Im not sure if "honorable" is the most appropriate word for that scenario. I think that a significant portion of Americans/Society don't find oil speculators to be very honorable. I also don't think that it is a prevailing attitude that people who make great money also contribute to society and social cohesion. In addition, I don't necessarily think that honor and wages really correlate.
Maybe "honorable" is not the correct word but something akin to it. I think there is very open classism practiced. I'm willing to wager that if you took an individual, and alternated scenarios where in one he was wearing a suit with a suitcase and the other he was wearing a janitor's uniform pushing a broom, people would most likely make vast assumptions of that person based on their perceived employment and salary, as well as moral assumptions.
Obviously, there are negative connotations when the phrase "fast-food worker" is heard, but I think that that is improving ever so slightly, especially comparatively speaking to the "oil speculator" as more information gets spread about the big business and greed behind oil and speculators in the market in general. In fact, I bet a bunch of people would say Person A is far more honorable than Person B, and that Person B's impact on society is far more volatile and factors into more unhappiness than they do happiness.
I don't agree. See above. It's only obvious when we agree to expose the wall street person as a criminal. If he's not exposed as a criminal, I would guarantee he would be looked at more favorably.
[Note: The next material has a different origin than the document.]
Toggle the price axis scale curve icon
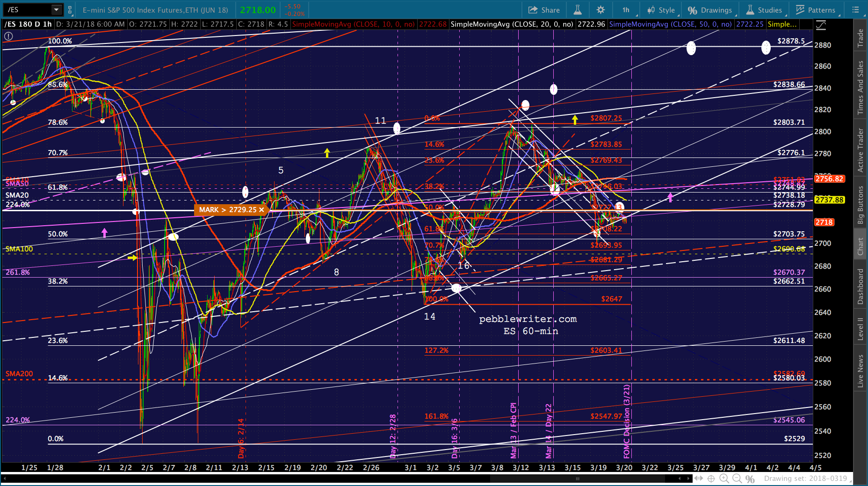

I'm trying to look at this from a Utilitarian point of view and it is hard to evaluate it and come up with answers to solve it entirely.
How do you suggest wages should work? Supply and demand and elasticity of both is impossible to escape, as well as the corporate ins and outs in the current infrastructure of America. Social norms are always tough to break, agreed, that is why they are norms...so it is hard to work within these norms to change things to "how they should be" rather than "how they are".
I don't know the utopian solution to wages but I do know our current system is vastly broken. There is daily oppression under some false pretense of the state of human behavior that tells us "this is they way nature intended". It isn't. There are plenty of ideas out there about wageless societies and we have plenty of documented proof of many nations where the labor is rewarded at a much better rate than here.
Whether you like it or not, this subject will almost always revolve around economic factors and I don't see how anything can really be done in a relatively short amount of time outside of small pieces of legislation, such as: raises to and changes in the formula for calculation of minimum wage, increased taxes on financial transactions (hits the oil speculator), increased corporate tax rates and penalties/cracking down on international tax havens. Unfortunately, the people set to lose on these things are the people with the most "pull" and also could just try and take business elsewhere if it gets "bad enough", which could cause even more problems for the average joe than there already are.
This all stems from an "Economic-first" mentality, like I said before. Maybe that is the best way to judge human society, but the fact that we have to judge and punish greed by imposing economic-first solutions might be a futile and primitive way to go about it.
The Zeitgeist and Venus Project people have proposed a pretty good idea about a resource-based economy as opposed to a monetary-based economy. To sum it up, they propose we work to build machines to do work so humans can enjoy life and work on their passions in life. They got into a lot of detail so I suggest you check it out. Obviously it isn't perfect and I don't agree with all premises presented, but at least it is new ideas being presented.